• THE DATA:
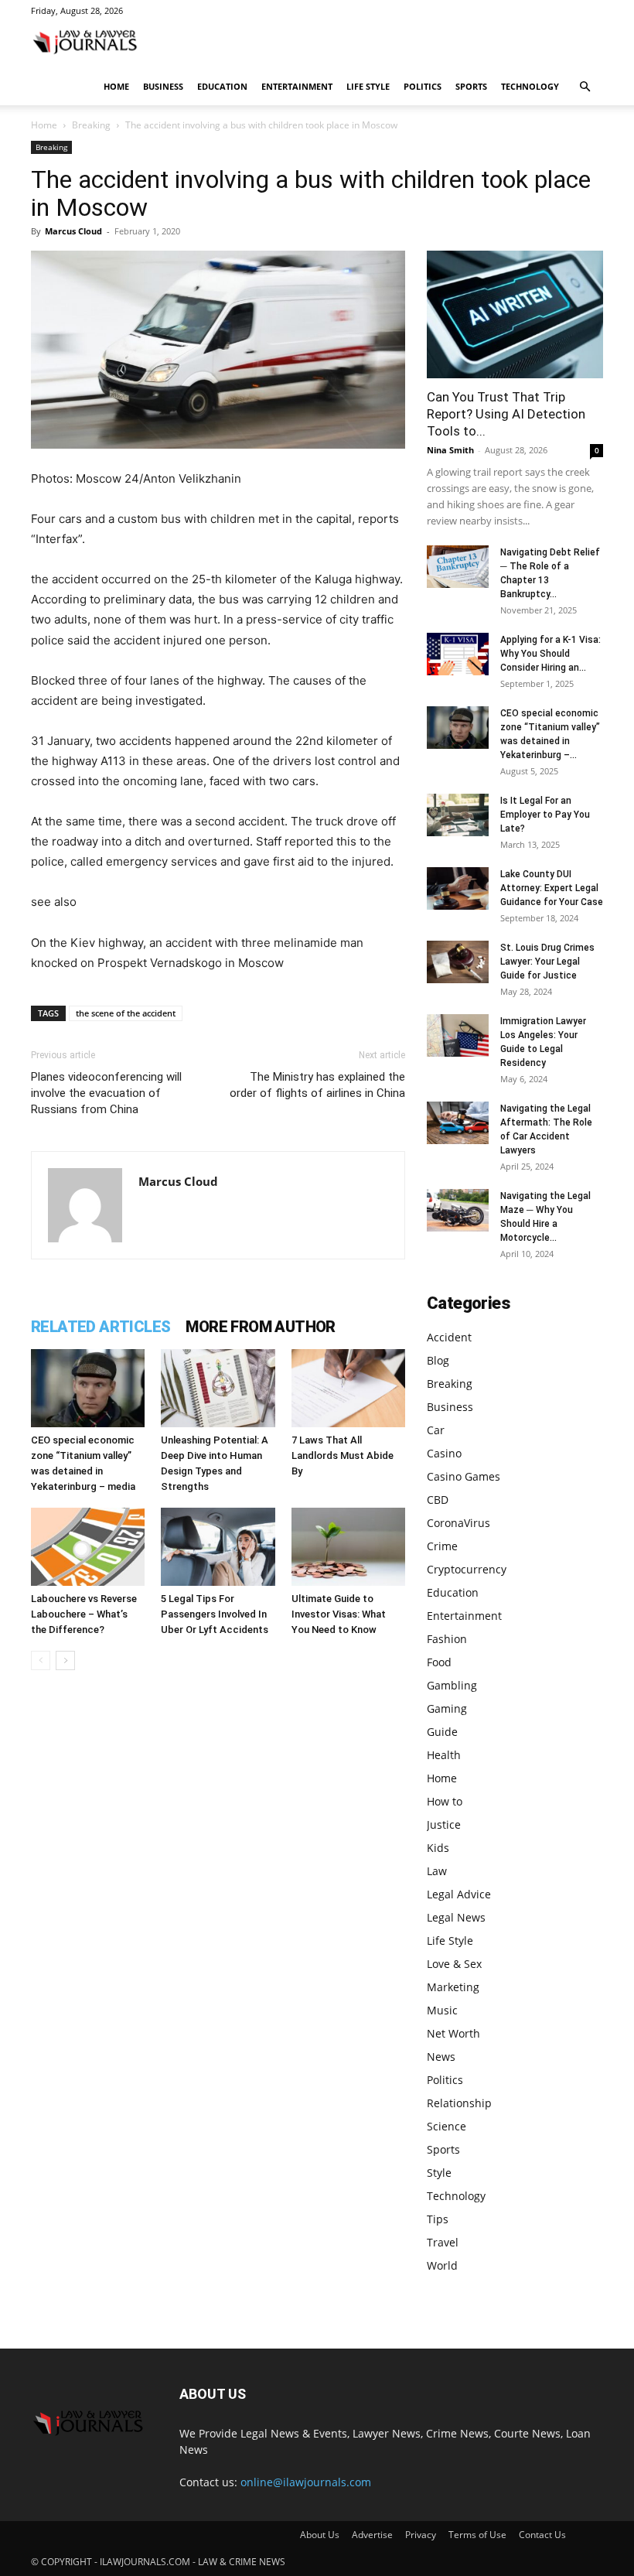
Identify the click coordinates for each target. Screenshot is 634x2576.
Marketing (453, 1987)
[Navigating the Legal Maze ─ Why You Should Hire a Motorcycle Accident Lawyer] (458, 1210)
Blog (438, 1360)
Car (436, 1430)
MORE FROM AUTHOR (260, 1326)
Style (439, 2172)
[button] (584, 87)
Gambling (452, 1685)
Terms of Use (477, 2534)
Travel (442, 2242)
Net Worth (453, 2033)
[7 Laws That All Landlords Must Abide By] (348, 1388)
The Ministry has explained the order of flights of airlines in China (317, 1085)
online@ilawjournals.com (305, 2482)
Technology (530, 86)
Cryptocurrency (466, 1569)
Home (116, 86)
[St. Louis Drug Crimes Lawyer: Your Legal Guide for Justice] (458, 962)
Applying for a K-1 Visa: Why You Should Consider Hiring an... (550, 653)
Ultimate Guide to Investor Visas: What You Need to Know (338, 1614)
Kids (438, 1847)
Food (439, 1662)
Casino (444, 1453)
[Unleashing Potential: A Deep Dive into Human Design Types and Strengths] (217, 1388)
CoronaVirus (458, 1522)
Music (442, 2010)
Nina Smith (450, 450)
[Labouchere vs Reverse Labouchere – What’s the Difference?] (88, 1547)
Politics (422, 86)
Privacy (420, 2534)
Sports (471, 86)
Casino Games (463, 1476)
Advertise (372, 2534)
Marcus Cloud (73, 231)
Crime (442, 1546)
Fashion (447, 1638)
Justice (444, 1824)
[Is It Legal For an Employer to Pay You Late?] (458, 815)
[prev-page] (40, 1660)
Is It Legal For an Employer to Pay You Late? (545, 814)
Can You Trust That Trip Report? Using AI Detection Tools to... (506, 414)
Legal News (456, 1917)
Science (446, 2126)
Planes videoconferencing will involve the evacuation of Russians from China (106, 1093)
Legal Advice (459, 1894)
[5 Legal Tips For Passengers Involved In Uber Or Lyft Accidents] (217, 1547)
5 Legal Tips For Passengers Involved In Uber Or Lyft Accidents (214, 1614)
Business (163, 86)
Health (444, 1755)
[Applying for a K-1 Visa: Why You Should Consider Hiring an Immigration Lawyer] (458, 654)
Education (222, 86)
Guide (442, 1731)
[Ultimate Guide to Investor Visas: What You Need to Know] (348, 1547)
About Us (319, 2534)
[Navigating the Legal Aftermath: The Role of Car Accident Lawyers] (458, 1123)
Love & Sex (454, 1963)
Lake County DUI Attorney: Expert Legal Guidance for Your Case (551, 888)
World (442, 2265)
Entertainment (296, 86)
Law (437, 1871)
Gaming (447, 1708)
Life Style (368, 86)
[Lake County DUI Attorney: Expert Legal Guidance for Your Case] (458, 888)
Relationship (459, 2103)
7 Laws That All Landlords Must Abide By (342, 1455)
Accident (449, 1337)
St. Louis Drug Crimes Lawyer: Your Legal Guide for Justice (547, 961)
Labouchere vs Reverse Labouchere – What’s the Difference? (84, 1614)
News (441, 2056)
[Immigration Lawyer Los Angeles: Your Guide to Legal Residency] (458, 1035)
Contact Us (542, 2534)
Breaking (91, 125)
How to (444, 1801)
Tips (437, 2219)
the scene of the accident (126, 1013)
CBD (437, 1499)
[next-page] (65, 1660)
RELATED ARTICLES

• EXERCISE DETAILS:
The expected output is an exact copy of the lines from the top of the data above through the line containing "Net Worth (453, 2033)", both included, with every picture omitted.

• ANSWER SPACE:
Identify the click coordinates for each target. Screenshot is 634x2576.
Marketing (453, 1987)
[Navigating the Legal Maze ─ Why You Should Hire a Motorcycle Accident Lawyer] (458, 1210)
Blog (438, 1360)
Car (436, 1430)
MORE FROM AUTHOR (260, 1326)
Style (439, 2172)
[button] (584, 87)
Gambling (452, 1685)
Terms of Use (477, 2534)
Travel (442, 2242)
Net Worth (453, 2033)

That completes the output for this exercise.